Written problem: Print every line of the records below word for word, leaving out the pictures.

Exercise inputs:

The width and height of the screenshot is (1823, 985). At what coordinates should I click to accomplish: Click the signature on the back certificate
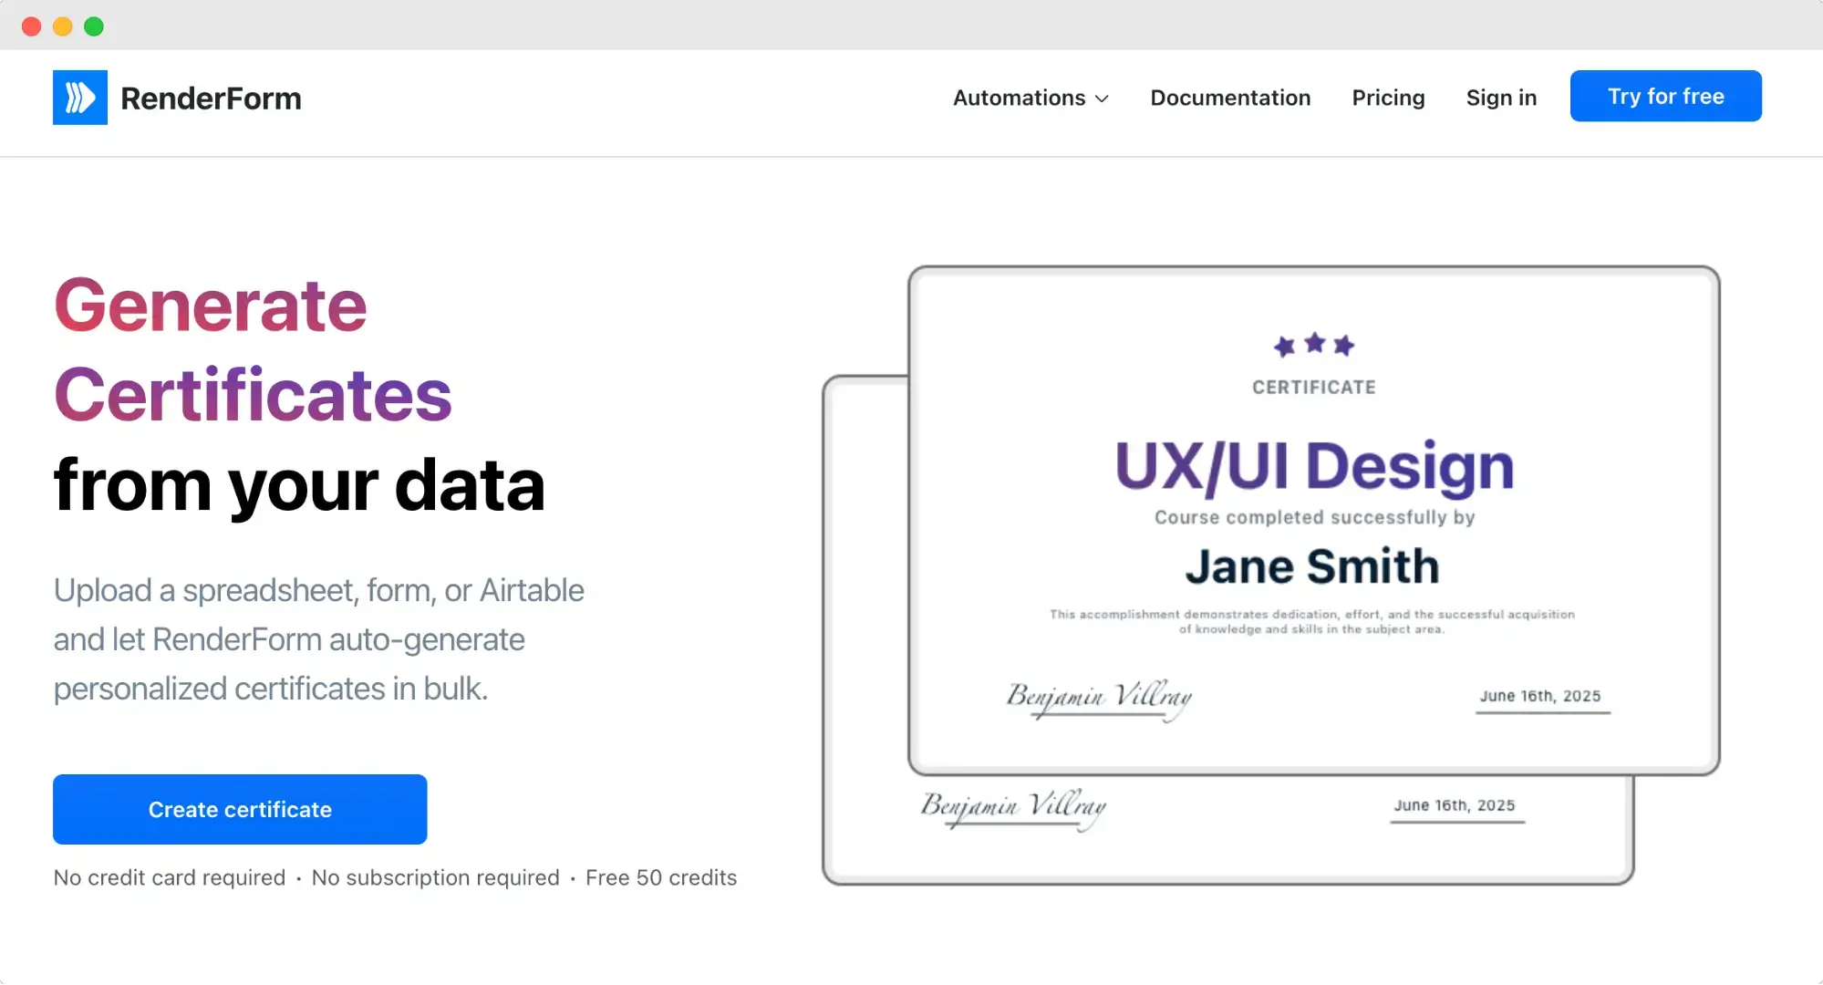click(1013, 807)
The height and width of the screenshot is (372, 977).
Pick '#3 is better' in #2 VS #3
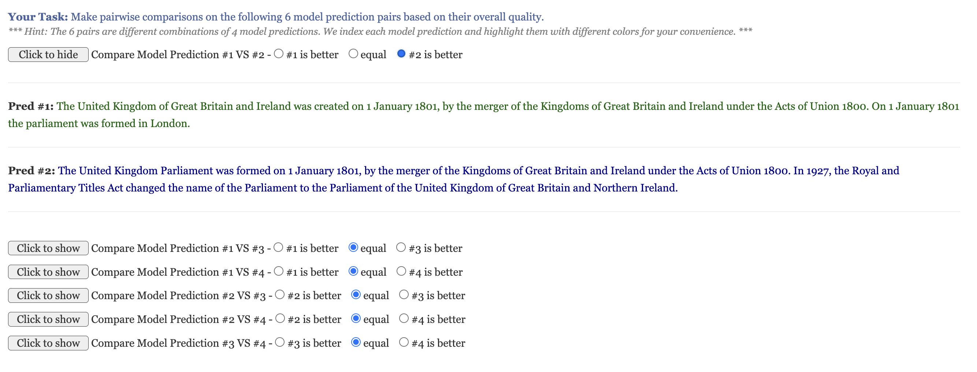coord(404,295)
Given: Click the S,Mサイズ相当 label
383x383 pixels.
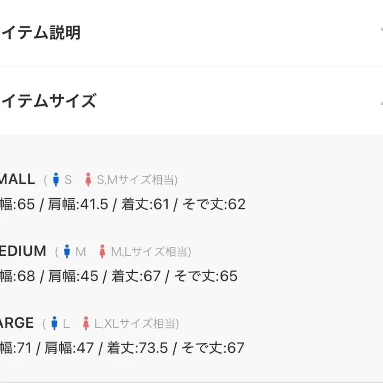Looking at the screenshot, I should pos(136,180).
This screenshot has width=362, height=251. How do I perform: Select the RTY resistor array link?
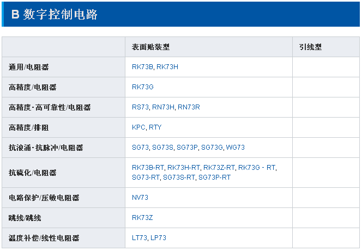[155, 127]
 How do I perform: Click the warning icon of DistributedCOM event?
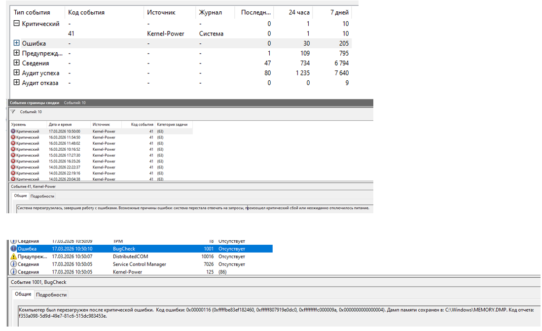point(13,257)
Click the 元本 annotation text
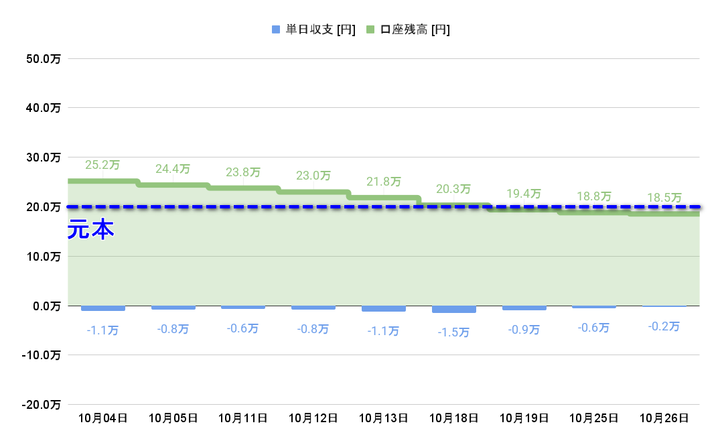 (x=91, y=230)
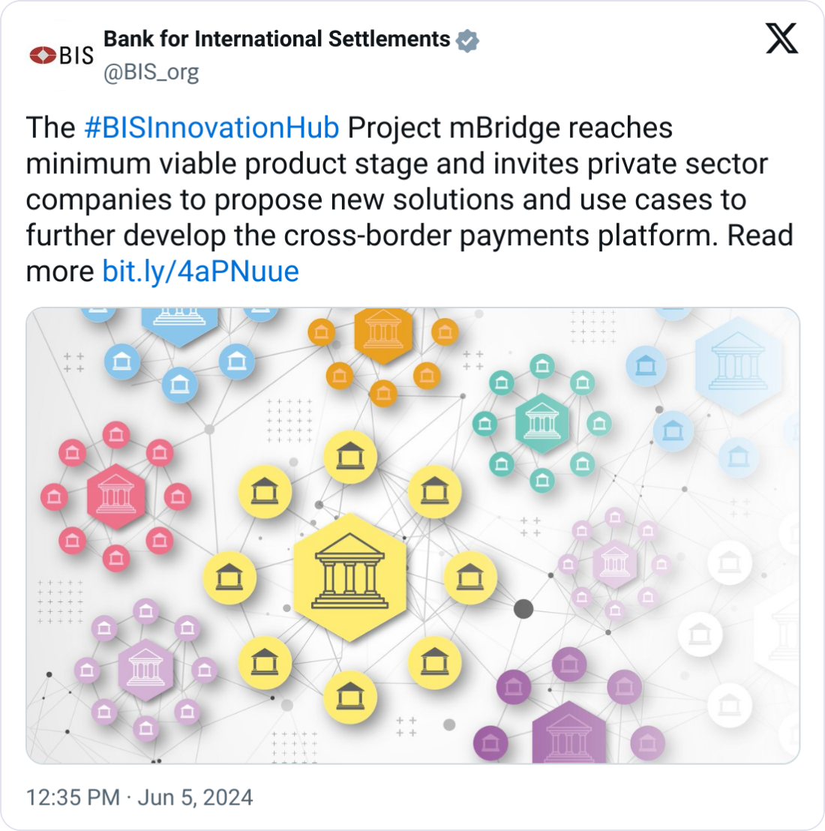Open the @BIS_org handle
825x831 pixels.
[151, 72]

Output below:
The width and height of the screenshot is (1823, 985). At what coordinates should I click to accomplish: Click the signature on the back certificate
click(1013, 807)
The height and width of the screenshot is (372, 977).
Pick '#3 is better' in #2 VS #3
coord(404,295)
Given: Click the S,Mサイズ相当 label
383x383 pixels.
Looking at the screenshot, I should pos(136,180).
This screenshot has width=362, height=251. How do I perform: Select the RTY resistor array link?
[155, 127]
 How do I perform: Click the warning icon of DistributedCOM event?
point(13,257)
Click the 元本 annotation text
 (x=91, y=230)
Open the @BIS_org handle
825x831 pixels.
[151, 72]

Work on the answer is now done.